My alarm clock didn’t buzz this morning. An hour late, I sprung out of bed and rushed through my morning routine, cutting my normal process short, walking out of the house displeased with how I threw myself together. I hurried Ellie through breakfast, out the door, and down the hallways of school.
I caught glimpses of myself in the bathroom mirror at work and made that face – you know the face – not the “damn, I am lookin’ good today” face, the other one. My hair is currently 37 shades brighter than usual, falling somewhere between Ariel and Christina Hendricks (but much closer to the former than the latter).

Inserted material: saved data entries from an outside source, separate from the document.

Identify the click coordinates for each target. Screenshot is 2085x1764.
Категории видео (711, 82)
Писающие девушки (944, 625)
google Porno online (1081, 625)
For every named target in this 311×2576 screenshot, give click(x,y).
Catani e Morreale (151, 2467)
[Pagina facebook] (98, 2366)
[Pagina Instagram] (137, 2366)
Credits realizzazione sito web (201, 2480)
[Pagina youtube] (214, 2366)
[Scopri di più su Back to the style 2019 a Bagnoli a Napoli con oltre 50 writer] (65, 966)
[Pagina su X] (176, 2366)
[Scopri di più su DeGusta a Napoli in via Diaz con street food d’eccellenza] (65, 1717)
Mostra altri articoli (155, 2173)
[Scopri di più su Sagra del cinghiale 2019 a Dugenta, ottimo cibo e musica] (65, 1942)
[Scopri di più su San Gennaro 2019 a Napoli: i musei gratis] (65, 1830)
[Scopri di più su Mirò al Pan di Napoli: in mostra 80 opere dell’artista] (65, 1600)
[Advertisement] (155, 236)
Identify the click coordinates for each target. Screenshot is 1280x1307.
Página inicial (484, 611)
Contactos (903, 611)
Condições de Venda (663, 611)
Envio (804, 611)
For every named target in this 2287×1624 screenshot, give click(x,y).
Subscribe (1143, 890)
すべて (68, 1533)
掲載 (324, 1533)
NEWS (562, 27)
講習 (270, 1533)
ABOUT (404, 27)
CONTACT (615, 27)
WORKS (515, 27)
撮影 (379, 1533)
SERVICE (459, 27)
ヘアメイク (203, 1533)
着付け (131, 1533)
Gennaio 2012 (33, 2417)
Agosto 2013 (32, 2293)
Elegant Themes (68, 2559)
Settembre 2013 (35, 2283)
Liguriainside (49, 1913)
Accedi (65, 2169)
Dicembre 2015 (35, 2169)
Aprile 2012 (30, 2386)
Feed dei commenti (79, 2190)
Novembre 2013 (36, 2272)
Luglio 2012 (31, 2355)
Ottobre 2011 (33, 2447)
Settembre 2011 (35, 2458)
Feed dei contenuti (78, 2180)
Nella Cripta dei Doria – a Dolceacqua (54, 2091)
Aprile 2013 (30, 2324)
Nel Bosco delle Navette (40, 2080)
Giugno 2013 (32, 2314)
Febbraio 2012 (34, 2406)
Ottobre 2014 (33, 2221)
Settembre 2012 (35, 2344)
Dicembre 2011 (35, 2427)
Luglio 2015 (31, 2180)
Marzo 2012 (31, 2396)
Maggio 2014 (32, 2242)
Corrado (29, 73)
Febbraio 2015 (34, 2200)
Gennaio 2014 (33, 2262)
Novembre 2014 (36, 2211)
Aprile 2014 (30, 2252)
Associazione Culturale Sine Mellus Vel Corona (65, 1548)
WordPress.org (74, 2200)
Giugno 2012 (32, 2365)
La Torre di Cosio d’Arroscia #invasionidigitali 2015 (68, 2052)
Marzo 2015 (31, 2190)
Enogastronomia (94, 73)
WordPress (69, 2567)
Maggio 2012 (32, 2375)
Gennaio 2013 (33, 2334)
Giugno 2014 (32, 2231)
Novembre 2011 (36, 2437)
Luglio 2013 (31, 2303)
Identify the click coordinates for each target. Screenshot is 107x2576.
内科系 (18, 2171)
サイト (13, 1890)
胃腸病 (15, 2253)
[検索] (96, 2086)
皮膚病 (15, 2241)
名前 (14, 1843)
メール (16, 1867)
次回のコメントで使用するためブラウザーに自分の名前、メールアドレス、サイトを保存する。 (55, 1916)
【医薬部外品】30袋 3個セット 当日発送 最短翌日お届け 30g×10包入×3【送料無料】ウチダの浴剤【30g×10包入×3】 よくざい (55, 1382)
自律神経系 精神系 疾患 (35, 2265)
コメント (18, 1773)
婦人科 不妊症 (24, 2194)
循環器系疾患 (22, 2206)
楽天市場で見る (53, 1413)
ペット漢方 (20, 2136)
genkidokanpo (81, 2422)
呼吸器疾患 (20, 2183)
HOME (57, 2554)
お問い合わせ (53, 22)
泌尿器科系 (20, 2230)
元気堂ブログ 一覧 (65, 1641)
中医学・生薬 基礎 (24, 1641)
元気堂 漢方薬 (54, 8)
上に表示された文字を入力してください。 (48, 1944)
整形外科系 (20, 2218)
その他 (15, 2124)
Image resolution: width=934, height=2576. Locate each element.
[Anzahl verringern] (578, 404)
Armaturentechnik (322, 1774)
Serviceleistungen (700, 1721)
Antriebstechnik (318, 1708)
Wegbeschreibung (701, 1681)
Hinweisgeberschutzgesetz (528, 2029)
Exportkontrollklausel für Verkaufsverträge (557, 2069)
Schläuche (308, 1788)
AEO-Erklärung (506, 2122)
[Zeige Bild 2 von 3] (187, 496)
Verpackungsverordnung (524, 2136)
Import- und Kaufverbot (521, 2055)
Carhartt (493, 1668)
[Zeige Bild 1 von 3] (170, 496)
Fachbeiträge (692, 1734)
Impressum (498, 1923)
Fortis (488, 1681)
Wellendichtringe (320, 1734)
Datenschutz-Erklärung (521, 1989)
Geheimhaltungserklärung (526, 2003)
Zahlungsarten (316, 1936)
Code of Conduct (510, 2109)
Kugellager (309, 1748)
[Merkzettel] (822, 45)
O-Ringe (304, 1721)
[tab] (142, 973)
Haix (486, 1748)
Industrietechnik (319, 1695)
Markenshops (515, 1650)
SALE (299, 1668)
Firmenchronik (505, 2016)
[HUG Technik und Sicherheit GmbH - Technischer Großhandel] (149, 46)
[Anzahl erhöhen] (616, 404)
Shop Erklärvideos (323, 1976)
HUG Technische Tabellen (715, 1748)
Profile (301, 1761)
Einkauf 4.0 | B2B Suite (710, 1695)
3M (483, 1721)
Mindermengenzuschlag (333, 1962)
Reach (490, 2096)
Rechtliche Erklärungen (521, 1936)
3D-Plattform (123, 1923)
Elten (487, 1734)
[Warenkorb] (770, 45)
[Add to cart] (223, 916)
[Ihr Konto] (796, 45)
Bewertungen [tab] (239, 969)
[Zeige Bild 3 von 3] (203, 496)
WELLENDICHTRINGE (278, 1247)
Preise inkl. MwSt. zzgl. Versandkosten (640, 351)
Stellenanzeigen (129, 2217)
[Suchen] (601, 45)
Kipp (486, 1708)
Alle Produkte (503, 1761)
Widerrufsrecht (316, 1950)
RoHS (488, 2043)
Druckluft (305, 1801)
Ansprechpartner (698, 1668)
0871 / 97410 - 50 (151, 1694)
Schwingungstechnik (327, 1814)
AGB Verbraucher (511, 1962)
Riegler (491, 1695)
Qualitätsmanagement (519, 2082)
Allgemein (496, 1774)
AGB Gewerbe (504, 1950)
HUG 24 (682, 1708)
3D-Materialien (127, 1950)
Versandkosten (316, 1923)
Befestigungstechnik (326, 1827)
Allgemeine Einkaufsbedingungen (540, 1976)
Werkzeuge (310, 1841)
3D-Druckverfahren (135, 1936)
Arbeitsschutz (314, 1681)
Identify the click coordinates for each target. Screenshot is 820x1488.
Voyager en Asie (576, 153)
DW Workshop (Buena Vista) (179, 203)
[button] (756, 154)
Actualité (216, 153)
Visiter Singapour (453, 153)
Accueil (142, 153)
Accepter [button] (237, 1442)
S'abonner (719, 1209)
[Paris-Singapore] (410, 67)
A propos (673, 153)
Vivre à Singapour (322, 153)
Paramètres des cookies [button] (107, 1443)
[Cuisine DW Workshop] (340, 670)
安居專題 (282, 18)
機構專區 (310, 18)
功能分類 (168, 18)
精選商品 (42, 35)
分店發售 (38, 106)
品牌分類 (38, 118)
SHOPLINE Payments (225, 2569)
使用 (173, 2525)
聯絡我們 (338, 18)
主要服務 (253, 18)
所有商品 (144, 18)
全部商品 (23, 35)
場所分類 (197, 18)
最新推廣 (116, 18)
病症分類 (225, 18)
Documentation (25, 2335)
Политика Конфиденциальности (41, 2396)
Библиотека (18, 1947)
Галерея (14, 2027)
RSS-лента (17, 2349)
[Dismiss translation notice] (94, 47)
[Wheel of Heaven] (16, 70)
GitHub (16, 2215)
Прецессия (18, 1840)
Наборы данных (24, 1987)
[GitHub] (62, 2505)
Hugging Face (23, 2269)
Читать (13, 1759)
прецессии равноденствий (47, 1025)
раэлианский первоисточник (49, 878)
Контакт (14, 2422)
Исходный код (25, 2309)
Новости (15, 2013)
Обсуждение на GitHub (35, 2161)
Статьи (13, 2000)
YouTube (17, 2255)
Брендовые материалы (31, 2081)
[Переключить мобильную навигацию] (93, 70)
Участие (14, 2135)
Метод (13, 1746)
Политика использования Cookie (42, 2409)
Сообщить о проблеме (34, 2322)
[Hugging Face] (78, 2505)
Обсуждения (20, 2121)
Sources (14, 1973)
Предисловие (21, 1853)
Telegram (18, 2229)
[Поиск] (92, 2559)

On my way out of work someone caught me to ask a project-related question. She’s a woman I’d dismissed as a total bitch, likely because she has the same resting bitchface that I was blessed with. Following her work question, she asked if my previous job was in fashion. I snickered, because are you joking with that? My dress is five years old, I drove a nail through my belt this morning to make it fit, and you know, Ariel hair.
“You’re always so well put together,” she said “where did you learn how to do that?” I didn’t answer, because I don’t know the answer. I thanked her several times, and I should probably thank her again tomorrow, because it made my day. I was amazed as I reflected on that brief conversation, that her one comment could turn my day around. So tomorrow I’m going to try to turn a day around, by giving a simple, honest compliment. I’m going to try to do it the next day too, and I think you should join me.